#### EXERCISE OBJECTIVE
Copy the records below word for word, starting with the line containing "Open the Windows Пуск start button" and continuing through the line containing "Action: (1281, 133)".

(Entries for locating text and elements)
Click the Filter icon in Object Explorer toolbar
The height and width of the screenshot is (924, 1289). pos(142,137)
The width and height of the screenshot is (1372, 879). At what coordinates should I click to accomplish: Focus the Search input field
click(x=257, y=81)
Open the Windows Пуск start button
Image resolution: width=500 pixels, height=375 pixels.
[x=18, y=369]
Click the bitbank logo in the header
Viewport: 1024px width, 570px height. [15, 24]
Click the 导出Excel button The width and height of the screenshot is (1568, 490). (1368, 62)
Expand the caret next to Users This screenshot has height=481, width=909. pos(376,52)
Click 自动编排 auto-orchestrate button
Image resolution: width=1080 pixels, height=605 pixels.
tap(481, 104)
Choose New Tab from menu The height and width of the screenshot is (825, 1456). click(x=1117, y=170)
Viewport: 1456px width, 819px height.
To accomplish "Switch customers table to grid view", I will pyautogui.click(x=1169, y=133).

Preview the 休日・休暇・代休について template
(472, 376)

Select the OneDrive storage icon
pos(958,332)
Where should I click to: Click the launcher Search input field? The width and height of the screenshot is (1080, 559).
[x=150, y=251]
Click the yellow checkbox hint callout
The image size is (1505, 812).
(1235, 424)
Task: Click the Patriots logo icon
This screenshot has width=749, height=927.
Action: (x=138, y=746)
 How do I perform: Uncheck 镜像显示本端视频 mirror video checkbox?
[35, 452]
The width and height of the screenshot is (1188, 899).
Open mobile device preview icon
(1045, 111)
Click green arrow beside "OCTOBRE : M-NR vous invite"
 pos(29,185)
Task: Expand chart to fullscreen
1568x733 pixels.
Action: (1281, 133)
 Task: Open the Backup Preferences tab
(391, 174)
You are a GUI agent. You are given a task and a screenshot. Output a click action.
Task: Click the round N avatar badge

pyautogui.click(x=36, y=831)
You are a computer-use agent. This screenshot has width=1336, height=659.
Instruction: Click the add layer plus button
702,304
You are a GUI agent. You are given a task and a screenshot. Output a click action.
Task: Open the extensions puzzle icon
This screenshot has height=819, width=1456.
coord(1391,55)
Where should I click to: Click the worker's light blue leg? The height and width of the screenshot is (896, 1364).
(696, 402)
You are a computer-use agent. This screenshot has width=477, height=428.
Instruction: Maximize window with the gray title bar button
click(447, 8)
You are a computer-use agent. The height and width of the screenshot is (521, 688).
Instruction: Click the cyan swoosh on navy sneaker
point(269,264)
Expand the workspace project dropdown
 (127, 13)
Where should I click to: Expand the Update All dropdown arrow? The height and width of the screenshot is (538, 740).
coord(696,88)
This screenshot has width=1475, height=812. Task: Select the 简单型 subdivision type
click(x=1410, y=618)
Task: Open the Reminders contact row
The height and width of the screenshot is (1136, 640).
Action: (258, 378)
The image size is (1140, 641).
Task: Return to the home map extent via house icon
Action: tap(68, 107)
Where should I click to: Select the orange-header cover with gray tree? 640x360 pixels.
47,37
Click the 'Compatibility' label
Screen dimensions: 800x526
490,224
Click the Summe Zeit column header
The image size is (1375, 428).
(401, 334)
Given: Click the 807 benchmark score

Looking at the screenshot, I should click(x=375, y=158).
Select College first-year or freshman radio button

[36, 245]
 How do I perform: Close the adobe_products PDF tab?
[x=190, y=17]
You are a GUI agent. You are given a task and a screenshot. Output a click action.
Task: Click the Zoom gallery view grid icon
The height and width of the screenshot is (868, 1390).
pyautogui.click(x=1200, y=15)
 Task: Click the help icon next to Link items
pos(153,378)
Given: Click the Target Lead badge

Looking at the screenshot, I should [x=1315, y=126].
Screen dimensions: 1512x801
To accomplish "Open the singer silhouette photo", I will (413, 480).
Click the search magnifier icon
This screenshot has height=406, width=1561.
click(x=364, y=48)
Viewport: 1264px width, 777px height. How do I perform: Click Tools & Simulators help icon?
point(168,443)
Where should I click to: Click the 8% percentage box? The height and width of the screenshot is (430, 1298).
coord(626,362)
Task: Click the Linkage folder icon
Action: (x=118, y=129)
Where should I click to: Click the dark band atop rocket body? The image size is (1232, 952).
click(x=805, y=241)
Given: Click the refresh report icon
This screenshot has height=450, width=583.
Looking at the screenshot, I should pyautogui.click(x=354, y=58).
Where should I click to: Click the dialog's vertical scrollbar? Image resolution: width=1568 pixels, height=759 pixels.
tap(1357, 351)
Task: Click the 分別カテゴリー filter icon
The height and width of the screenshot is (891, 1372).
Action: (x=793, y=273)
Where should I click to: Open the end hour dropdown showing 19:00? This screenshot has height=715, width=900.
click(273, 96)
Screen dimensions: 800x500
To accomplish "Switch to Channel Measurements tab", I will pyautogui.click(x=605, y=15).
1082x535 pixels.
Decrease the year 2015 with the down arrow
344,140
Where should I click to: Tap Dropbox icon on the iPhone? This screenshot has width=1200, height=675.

#### RIGHT ANSWER
Open the Windows Пуск start button
Image resolution: width=500 pixels, height=375 pixels.
[x=18, y=369]
Click the bitbank logo in the header
Viewport: 1024px width, 570px height. [15, 24]
Click the 导出Excel button The width and height of the screenshot is (1568, 490). (1368, 62)
Expand the caret next to Users This screenshot has height=481, width=909. pos(376,52)
Click 自动编排 auto-orchestrate button
Image resolution: width=1080 pixels, height=605 pixels.
tap(481, 104)
Choose New Tab from menu The height and width of the screenshot is (825, 1456). click(x=1117, y=170)
Viewport: 1456px width, 819px height.
To accomplish "Switch customers table to grid view", I will pyautogui.click(x=1169, y=133).

Preview the 休日・休暇・代休について template
(472, 376)

Select the OneDrive storage icon
pos(958,332)
Where should I click to: Click the launcher Search input field? The width and height of the screenshot is (1080, 559).
[x=150, y=251]
Click the yellow checkbox hint callout
The image size is (1505, 812).
(1235, 424)
Task: Click the Patriots logo icon
This screenshot has width=749, height=927.
Action: (x=138, y=746)
 How do I perform: Uncheck 镜像显示本端视频 mirror video checkbox?
[35, 452]
The width and height of the screenshot is (1188, 899).
Open mobile device preview icon
(1045, 111)
Click green arrow beside "OCTOBRE : M-NR vous invite"
 pos(29,185)
Task: Expand chart to fullscreen
1568x733 pixels.
Action: (1281, 133)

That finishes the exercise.